A critique of Joe Storks Obama and Human Rights in the Middle East
“Obama and Human Rights in the Middle East: Suggestions for Act Two” appeared in the January 2010 issue of the Carnegie Endowment’s Arab Reform Bulletin (and the Beirut Daily Star). Its author, Joe Stork, is deputy director of Human Rights Watch’s Middle East and North Africa division. Stork’s extensively documented anti-Israel ideology and activism is clearly evident in this article’s numerous tendentious allegations and biased statements.
- Stork focuses disproportionately on Israeli responses to terror attacks and reserves his harshest language for describing them. Although he briefly mentions abuses in Morocco, Egypt, and Saudi Arabia (closed regimes with extensive records of human rights abuse), he accuses Israel of “collective punishment” and “impunity” and calls on the Obama administration to impose sanctions against Israel.
- Stork states that “the Obama administration’s promotion of human rights with abusive Middle Eastern governments … has been ambiguous and, in some cases, negligent, raising concern that the United States is still operating in a universe of double standards when it comes to confronting serious human rights violations by important allies.” This critique could be aptly applied to HRW’s own Middle East agenda. Nearly 30% of HRW’s 2009 output related to Israel; the organization issued more reports on Israel than on Saudi Arabia, Syria, Morocco, Libya, and Egypt combined (see chart below).
•••
TASK GOAL: Carry on the critique of Joe Stork's article on Obama and human rights in the Middle East, starting after its final sentence. The items are not required for this work.

DATA LISTING:
•••
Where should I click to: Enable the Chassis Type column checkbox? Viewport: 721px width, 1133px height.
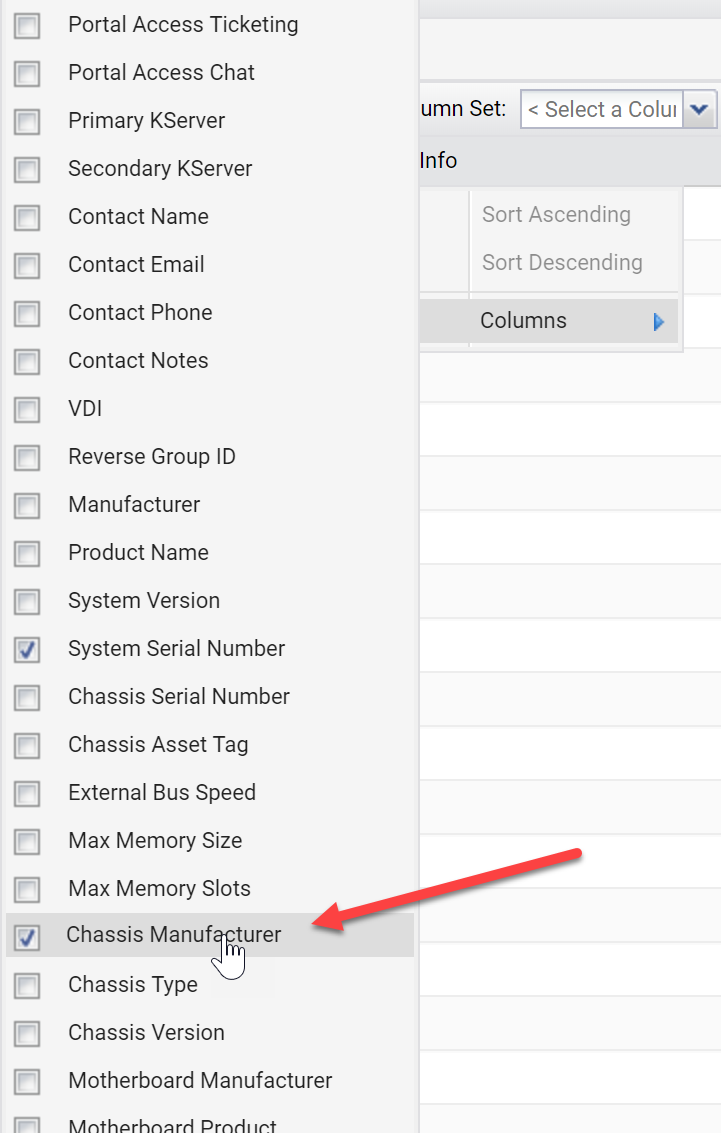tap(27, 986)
•••
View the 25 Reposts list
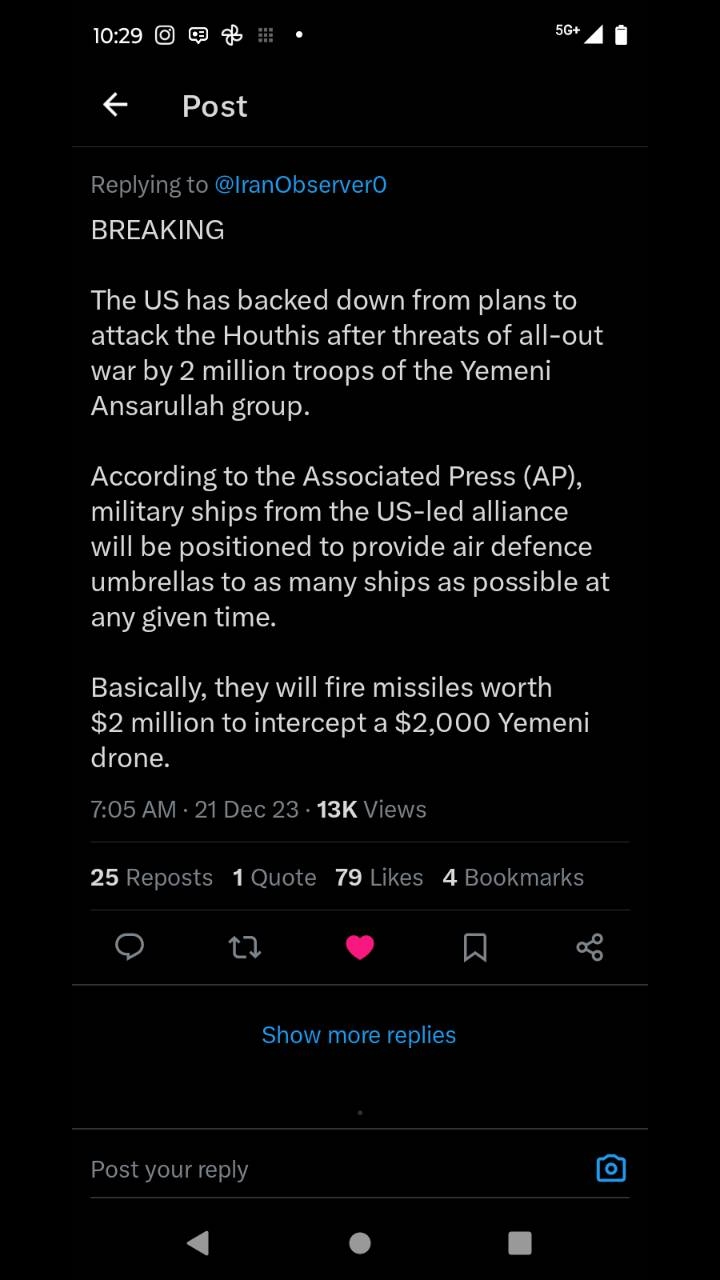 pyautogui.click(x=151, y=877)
•••
REPLY:
- Stork erases the context of the conflict, ignoring rocket attacks against Israeli civilians. He does not even mention that Iran and Syria’s arming of Hamas and Hezbollah directly resulted in those rocket attacks.
- Stork reinforces HRW’s ongoing campaign advancing the Goldstone report, and criticizes the Obama administration for failing to endorse the report’s condemnation of Israeli responses to rocket attacks as “war crimes.” HRW’s statements promoting Goldstone exceeded the number of its 2009 publications on every human rights issue in the Middle East, with the exception of the Gaza war. Stork also fails to mention that the Goldstone mission was initiated and financed by the Arab League, and that Goldstone was on the HRW board.
- Stork repeatedly and falsely accuses Israel of “collective punishment.” This allegation exploits and misuses a clearly defined legal term referring to criminal penalties, not economic sanctions. Under international law, sanctions are entirely legal. Stork also accuses Israel of “wholesale restrictions on the movement of goods and people” when, in fact, Israel provides thousands of tons of humanitarian aid to Gaza each week — far above any legal obligation. (See http://eu.mfa.gov.il/mfm/web/main/Print.asp?DocumentID=165518.)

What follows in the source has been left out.